WORK TO COMPLETE: Once the line containing "You are a GUI" is found in the entries below, restate it and each following line word for word, stopping after the line containing "Task: Select Tutorial".

RAW DATA:
------------------------------------------------------------

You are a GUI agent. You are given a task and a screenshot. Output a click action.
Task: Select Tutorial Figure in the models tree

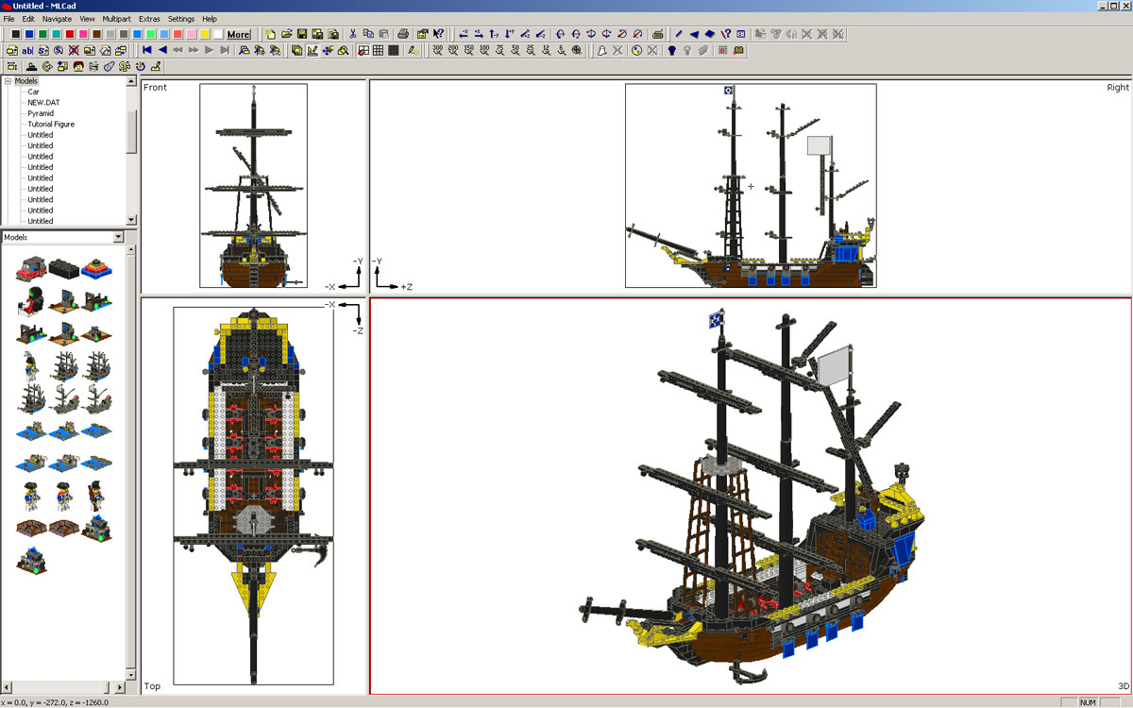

------------------------------------------------------------

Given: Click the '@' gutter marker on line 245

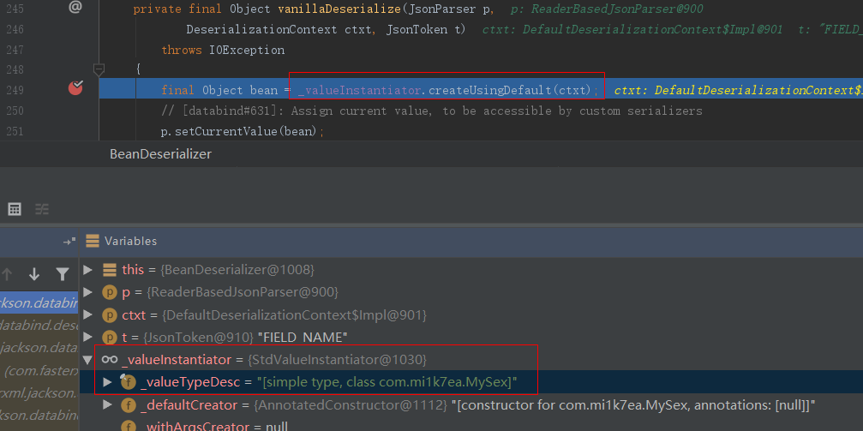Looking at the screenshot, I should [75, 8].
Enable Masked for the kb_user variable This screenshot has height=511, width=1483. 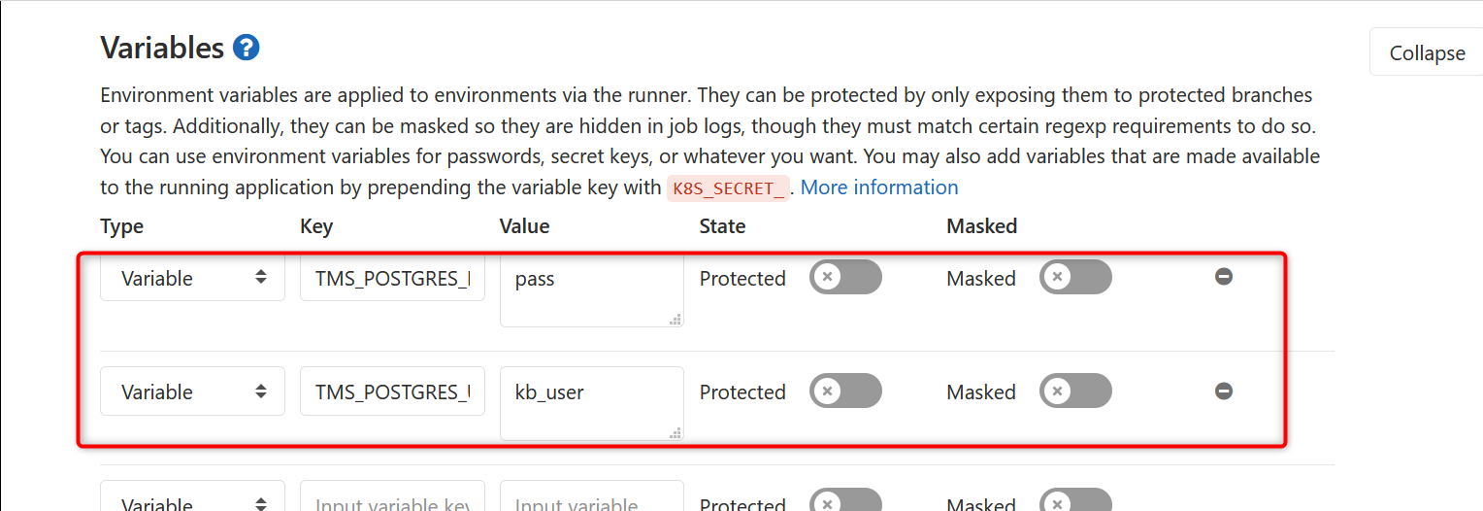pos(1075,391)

------------------------------------------------------------

RESULT FOR THIS TASK:
You are a GUI agent. You are given a task and a screenshot. Output a click action.
Task: Select Tutorial Figure in the models tree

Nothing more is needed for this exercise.